METHODS AND RESULTS CAST-I comprised 755 patients assigned to flecainide or encainide and 743 patients assigned to placebo, whereas in CAST-II, 502 patients received moricizine and 491 patients received placebo. Clinical and laboratory baseline variables of patients receiving active drug and those receiving placebo were similar. In CAST-I patients, there was a significant interaction of active therapy with both all-cause death/cardiac arrest and arrhythmic death/cardiac arrest for non-Q-wave myocardial infarction (total mortality hazard ratios, 1.8 versus 7.9 for Q-wave versus non-Q-wave infarction, P = .03). Ventricular premature depolarization (VPD) frequency > or = 50/h and heart rate > or = 74 beats per minute each interacted significantly with total mortality/cardiac arrest only. In the sicker CAST-II patients (ejection fraction < or = 40%), only diuretic use at baseline interacted significantly with moricizine use for both all-cause death/cardiac arrest and arrhythmic death/cardiac arrest (total mortality hazard ratios, 1.9 versus 0.7 for diuretic use versus no use, P = .01).

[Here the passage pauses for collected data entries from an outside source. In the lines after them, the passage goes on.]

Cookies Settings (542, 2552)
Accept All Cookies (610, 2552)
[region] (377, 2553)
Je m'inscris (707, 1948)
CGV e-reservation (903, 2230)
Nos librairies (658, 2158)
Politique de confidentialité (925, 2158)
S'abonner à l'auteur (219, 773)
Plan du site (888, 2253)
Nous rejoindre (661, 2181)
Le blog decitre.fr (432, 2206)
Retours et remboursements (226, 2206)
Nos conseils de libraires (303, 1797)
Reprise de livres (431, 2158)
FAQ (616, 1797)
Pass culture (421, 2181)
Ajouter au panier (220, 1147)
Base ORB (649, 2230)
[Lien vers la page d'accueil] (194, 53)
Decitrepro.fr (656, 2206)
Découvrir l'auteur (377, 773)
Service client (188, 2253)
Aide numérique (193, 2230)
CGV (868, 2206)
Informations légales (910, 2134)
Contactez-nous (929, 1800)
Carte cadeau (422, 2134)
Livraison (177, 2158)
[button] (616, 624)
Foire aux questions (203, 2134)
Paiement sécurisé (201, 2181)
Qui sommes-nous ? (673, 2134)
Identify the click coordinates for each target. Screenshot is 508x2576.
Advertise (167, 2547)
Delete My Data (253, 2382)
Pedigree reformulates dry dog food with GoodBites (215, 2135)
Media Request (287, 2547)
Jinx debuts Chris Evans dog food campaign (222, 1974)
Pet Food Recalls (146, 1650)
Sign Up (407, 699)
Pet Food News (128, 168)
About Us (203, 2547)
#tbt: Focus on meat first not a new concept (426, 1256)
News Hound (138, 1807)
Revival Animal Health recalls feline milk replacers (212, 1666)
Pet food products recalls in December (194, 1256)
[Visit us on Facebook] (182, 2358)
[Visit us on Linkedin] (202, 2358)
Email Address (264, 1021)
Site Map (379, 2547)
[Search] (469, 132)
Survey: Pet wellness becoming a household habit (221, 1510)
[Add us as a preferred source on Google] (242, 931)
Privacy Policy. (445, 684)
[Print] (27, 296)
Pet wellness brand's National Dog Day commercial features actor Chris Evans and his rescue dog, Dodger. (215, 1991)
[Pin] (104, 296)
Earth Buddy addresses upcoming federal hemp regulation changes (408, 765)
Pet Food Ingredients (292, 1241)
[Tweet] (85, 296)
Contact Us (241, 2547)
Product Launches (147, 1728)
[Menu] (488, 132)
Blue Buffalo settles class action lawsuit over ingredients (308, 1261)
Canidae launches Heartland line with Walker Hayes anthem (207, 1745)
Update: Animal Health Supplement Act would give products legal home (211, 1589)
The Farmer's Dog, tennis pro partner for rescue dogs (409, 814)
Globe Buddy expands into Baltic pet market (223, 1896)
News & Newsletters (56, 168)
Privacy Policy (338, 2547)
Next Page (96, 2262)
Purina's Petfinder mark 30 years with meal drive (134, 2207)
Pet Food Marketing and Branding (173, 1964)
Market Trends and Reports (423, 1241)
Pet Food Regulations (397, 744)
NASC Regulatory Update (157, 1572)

CONCLUSIONS Although active treatment in CAST-I was associated with greater mortality than placebo with respect to almost all baseline variables, the therapeutic hazard was more than expected in patients with non-Q-wave myocardial infarction and (for total mortality) frequent premature VPDs and higher heart rates, suggesting that the adverse effect of encainide or flecainide therapy is greater when ischemic and electrical instability are present. The relative hazard of therapy with moricizine in the sicker CAST-II population was greater in those using diuretics. Thus, although these drugs have the common ability to suppress ventricular ectopy after myocardial infarction, their detrimental effects on survival may be mediated by different mechanisms in different populations, emphasizing the complex, poorly understood hazards associated with antiarrhythmic drug treatment.